By Reina Ackerberg
Homegoing, written by Yaa Gyasi, includes a vast variety of names, varying from extremely short to long, and common to unique. What are names? And why are they important? According to the Equity and Inclusion Office of British Columbia, “Our names are an incredibly important part of our identity. They carry deep personal, cultural, familial, and historical connections. They also give us a sense of who we are, the communities in which we belong, and our place in the world.” These name values directly connect to Ashanti and Fante name traditions.
Homegoing is centered around African and African-American heritage and customs. The first few characters mentioned in the book, Effia and Esi are two women born in the Ashanti region of Ghana, the names given to them highlight their identities and personalities. In Ghana there are Ashanti and Fante traditions of naming children based on the day they were born. Along with “Day Names” there are many traditions for middle names which often correlate with their birth order in their family, along with traditional names passed down from ancestors or other family members. According to a website entitled “Everything You Need to Know About the Ghanaian Tradition of Day Names.”, within Ashanti and Fante homes, Monday born children have names associated with peace, Tuesday names are associated with the ocean, Wednesday names are associated with spiders (Ananse’), Thursday names are associated with the earth, Friday names with fertility, Saturday names with God’, and Sunday names are associated with the universe.

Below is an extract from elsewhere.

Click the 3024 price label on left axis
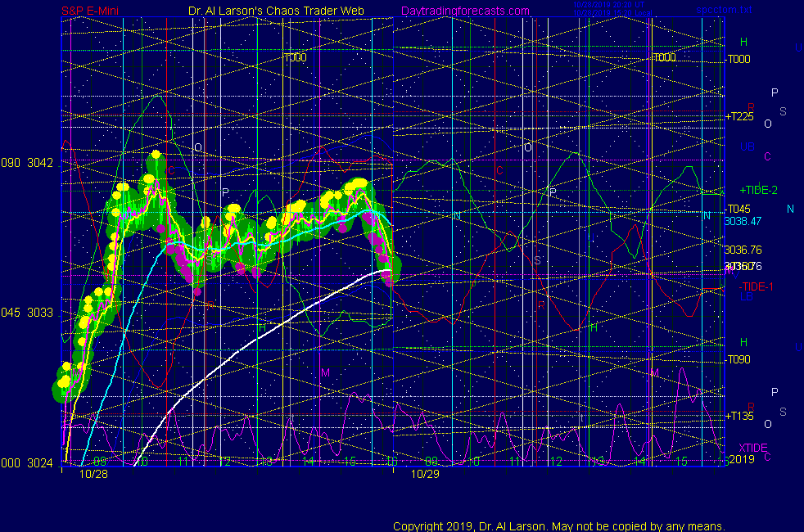Viewport: 804px width, 532px height. pos(38,462)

Within the story Esi, half sister to Effia, daughter of Big Man and Maame, has an Ashanti name correlating with a Sunday born name, referencing her being born on a Sunday and having a name that is associated with the universe. Similarly Kojo, son of Sam and Ness, is said to have been born on a Monday, “Ma had explained it was the Asante name for a boy born on Monday.” (118)
Yaa Gyasi created a large importance to the characters’ names, helping to make their importance in the book even more prominent through the uniqueness of each of their names and identities. Although western societies don’t often have name traditions quite as specific as Ghanaian name traditions, parents and religions have a large effect on the names of children. Does your name have a specific meaning? Does it help to portray your identity?